There are a great many features of scientific life and practice that contain core narratives, or draw on some underlying narrative, or rely on narrative in order to present and develop understanding. Many such examples will be familiar, such as accounts of evolutionary descent, explanations of how geological formations come to be as we find them, or a doctor’s case history of their patient. In each of these sites, narrative is an indispensable part of thinking through the problem, assessing the most likely explanations, and producing knowledge.
We have moved beyond the state of the art in a number of ways.

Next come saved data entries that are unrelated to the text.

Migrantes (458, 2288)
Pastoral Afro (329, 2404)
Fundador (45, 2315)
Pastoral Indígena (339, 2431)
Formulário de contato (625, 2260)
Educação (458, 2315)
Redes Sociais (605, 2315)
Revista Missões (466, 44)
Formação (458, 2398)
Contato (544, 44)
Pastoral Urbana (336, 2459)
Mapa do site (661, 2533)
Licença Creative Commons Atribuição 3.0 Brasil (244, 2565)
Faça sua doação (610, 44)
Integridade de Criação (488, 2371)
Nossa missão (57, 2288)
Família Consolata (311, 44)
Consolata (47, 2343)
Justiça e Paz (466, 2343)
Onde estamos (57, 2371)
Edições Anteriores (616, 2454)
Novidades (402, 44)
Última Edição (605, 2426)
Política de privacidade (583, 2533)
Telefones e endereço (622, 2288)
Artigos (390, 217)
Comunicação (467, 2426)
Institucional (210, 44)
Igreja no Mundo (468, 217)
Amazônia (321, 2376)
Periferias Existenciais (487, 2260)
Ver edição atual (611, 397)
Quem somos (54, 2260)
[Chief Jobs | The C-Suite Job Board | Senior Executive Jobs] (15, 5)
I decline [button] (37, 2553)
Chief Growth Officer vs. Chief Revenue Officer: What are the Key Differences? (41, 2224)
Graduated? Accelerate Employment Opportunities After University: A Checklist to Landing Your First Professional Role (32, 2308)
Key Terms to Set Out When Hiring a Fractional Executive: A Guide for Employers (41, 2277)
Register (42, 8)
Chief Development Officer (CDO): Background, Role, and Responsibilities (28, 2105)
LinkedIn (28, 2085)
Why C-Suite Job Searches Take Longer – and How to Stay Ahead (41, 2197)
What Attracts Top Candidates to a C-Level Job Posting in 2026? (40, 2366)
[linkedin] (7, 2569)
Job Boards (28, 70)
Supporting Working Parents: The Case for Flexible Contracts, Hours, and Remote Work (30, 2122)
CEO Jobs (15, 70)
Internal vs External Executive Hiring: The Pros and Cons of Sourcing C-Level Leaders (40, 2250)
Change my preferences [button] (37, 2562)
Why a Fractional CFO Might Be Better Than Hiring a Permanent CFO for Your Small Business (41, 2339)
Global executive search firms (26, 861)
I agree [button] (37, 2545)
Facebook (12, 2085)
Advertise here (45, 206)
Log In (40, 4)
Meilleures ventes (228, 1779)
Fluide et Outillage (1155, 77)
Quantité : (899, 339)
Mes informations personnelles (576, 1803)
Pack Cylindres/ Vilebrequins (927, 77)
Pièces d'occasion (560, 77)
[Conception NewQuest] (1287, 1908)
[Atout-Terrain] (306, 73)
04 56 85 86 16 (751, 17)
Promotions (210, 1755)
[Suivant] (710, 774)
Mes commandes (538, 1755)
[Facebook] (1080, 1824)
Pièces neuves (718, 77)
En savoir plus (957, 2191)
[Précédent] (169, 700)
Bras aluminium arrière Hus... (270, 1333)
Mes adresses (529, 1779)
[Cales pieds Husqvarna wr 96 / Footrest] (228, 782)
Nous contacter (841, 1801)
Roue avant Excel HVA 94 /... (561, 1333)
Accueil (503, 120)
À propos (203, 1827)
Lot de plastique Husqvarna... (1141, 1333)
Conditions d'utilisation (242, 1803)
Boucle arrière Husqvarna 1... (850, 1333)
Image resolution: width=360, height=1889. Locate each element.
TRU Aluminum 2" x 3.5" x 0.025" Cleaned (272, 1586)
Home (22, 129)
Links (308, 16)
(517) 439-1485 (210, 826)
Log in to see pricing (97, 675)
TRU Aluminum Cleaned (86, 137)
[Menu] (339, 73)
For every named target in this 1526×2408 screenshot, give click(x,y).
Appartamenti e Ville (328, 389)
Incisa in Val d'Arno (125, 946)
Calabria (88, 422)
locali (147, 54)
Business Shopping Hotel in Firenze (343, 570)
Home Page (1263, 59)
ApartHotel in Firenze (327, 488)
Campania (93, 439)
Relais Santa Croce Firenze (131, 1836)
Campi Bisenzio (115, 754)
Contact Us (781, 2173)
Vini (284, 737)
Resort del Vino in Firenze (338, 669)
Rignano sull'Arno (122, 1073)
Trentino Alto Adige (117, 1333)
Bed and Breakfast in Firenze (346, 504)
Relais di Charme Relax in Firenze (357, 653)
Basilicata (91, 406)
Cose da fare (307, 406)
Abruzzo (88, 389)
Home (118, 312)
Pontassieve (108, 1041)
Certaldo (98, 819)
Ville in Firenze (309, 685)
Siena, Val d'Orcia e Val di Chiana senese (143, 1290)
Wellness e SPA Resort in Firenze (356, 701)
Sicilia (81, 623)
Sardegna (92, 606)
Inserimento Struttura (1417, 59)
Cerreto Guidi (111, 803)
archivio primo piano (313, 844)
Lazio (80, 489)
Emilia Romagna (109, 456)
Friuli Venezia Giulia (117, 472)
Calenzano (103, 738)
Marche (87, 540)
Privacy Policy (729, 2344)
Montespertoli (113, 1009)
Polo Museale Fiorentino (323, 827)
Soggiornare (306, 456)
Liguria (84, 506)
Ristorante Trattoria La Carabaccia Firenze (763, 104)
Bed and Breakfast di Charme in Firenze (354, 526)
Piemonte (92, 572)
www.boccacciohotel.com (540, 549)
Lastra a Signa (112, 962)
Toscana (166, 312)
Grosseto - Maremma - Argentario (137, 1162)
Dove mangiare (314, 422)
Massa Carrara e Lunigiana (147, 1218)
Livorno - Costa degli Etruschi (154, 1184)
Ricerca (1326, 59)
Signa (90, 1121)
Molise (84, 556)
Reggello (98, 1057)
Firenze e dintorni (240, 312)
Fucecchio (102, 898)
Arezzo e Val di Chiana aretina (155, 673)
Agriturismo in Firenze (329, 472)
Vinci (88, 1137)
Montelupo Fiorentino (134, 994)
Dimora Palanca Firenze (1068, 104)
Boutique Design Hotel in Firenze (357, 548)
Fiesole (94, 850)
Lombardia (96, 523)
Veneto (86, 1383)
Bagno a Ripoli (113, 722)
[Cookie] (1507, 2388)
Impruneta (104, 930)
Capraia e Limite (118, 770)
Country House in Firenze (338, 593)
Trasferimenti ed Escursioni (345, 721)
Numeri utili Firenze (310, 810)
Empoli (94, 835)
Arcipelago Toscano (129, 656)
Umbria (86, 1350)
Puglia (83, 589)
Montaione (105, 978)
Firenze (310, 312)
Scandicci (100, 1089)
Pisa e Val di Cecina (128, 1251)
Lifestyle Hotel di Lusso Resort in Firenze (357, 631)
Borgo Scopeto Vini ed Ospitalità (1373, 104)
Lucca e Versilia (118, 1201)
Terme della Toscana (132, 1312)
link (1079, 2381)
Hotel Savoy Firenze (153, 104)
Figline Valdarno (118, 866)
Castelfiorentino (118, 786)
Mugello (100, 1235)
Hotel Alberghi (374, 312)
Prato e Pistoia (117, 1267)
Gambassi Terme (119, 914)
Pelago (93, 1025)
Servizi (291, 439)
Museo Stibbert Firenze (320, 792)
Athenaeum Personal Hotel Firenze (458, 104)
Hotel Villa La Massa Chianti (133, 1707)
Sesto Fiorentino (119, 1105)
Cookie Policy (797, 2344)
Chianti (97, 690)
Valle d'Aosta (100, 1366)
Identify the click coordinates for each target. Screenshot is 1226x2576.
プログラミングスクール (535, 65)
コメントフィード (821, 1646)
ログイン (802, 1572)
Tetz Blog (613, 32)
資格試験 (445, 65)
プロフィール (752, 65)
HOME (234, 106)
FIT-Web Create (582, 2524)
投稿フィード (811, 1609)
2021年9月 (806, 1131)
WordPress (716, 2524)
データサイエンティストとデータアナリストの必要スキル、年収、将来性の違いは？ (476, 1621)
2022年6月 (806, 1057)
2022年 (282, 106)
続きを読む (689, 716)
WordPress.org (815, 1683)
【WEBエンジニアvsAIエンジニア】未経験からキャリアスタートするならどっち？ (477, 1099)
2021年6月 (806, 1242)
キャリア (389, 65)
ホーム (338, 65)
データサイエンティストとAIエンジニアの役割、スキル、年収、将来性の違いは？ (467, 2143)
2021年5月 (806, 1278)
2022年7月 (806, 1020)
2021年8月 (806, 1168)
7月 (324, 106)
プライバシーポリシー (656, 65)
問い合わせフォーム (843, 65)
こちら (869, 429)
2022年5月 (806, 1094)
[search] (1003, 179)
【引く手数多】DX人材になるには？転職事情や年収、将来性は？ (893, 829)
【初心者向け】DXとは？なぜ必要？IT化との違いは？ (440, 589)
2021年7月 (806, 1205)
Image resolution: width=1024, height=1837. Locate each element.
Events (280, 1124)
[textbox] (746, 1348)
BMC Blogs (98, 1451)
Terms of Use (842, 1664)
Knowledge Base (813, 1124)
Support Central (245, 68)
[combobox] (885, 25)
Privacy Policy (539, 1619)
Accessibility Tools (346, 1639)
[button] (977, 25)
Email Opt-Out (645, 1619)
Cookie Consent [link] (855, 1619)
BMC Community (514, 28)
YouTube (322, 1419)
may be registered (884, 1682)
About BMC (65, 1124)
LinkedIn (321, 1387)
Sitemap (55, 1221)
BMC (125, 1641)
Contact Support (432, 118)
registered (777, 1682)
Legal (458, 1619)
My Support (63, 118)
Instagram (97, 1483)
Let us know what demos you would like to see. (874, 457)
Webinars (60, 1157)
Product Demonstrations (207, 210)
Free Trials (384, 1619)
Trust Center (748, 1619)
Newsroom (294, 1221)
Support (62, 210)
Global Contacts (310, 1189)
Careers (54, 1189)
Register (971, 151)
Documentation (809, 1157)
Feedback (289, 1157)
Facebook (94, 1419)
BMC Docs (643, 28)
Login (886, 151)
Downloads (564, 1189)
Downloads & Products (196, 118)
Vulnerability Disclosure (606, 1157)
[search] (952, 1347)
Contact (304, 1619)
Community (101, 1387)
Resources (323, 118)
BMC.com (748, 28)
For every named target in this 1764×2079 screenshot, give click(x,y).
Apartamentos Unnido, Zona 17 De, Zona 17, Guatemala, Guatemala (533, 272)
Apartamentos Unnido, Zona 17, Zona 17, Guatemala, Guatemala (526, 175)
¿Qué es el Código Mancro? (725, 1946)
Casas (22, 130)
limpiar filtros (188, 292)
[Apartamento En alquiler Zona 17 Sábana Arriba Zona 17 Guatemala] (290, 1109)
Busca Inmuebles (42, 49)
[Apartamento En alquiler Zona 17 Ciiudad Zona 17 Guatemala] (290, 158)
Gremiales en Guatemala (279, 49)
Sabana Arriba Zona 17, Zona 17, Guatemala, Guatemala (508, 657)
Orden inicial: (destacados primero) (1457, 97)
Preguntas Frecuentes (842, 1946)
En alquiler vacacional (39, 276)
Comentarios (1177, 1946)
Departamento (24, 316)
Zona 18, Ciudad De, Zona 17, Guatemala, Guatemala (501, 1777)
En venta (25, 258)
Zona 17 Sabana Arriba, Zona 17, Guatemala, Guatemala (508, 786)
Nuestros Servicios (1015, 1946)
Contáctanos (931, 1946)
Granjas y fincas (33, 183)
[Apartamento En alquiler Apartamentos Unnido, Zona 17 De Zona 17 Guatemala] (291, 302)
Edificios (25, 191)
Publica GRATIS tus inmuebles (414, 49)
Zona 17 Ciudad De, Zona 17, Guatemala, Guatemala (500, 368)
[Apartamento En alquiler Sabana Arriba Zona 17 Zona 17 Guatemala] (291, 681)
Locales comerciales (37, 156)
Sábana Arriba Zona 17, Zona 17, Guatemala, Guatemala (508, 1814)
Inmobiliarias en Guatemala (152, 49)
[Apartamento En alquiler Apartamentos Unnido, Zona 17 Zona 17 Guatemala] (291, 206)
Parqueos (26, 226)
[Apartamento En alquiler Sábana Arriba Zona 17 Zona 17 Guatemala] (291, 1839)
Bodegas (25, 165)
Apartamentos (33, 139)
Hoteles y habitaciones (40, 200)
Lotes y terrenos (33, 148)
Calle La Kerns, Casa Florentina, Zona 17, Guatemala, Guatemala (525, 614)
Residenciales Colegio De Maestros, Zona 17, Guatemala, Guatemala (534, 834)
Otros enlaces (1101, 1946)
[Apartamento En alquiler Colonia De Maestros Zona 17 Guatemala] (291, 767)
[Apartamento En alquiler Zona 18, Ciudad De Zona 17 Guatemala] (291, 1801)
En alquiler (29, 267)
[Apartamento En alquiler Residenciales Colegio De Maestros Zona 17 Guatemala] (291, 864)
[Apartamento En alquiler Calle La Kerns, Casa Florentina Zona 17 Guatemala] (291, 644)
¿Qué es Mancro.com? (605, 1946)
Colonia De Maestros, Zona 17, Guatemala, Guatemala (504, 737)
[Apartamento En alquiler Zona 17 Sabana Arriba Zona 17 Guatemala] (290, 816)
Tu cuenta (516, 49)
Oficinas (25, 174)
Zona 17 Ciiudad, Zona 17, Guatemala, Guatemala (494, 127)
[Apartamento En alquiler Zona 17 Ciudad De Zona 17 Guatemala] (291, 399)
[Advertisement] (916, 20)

First, we have uncovered narrative operating in scientific spaces and places that have not previously been investigated on these terms. Mathematical equations and proofs, for example, seem the most unlikely partners to narrative, yet we find evidence of narrative at work in them, and our analysis reveals their narrative structure. Likewise cellular development in microbiology, reverse syntheses of organic chemicals, or processes of drug discovery, are kinds of phenomena that have rarely been understood on narrative terms yet out analyses shows how important narrative understanding is to their scientific construction and usage. Second, we have expanding the range of objects and texts in which narrative can be found, well beyond the range usually attended to by literary theorists. Laboratory protocols, recipes, schema, maps, charts: narrative can be found at work in them all, demonstrating a far wider significance for results coming out of literary theory than had previously been appreciated. Third, using research in the humanities, in particular literary theory, in conjunction with some extant ideas in philosophy of science we have been able to develop a comprehensive account of the important roles that narrative plays drawing on our wide range of case-examples. This account offers alternative insights to those coming from narrative theory applied to non-fictional cases. Rather it draws on the philosophy of science to open up the particular spaces in which narrative matters to our understanding of, how scientific knowledge is produced.
Summarising the project’s aims and outcomes: we aimed to explore and map the terrain of how narrative is used in the modern sciences (c1800-present) and, by using resources from history and philosophy of science and literary theory, we showed how narrative provides a technology of sense-making for scientists which offers a reasoning tool for inference, argument and even explanation. Our research work has been made available in academic circles and in a public facing website.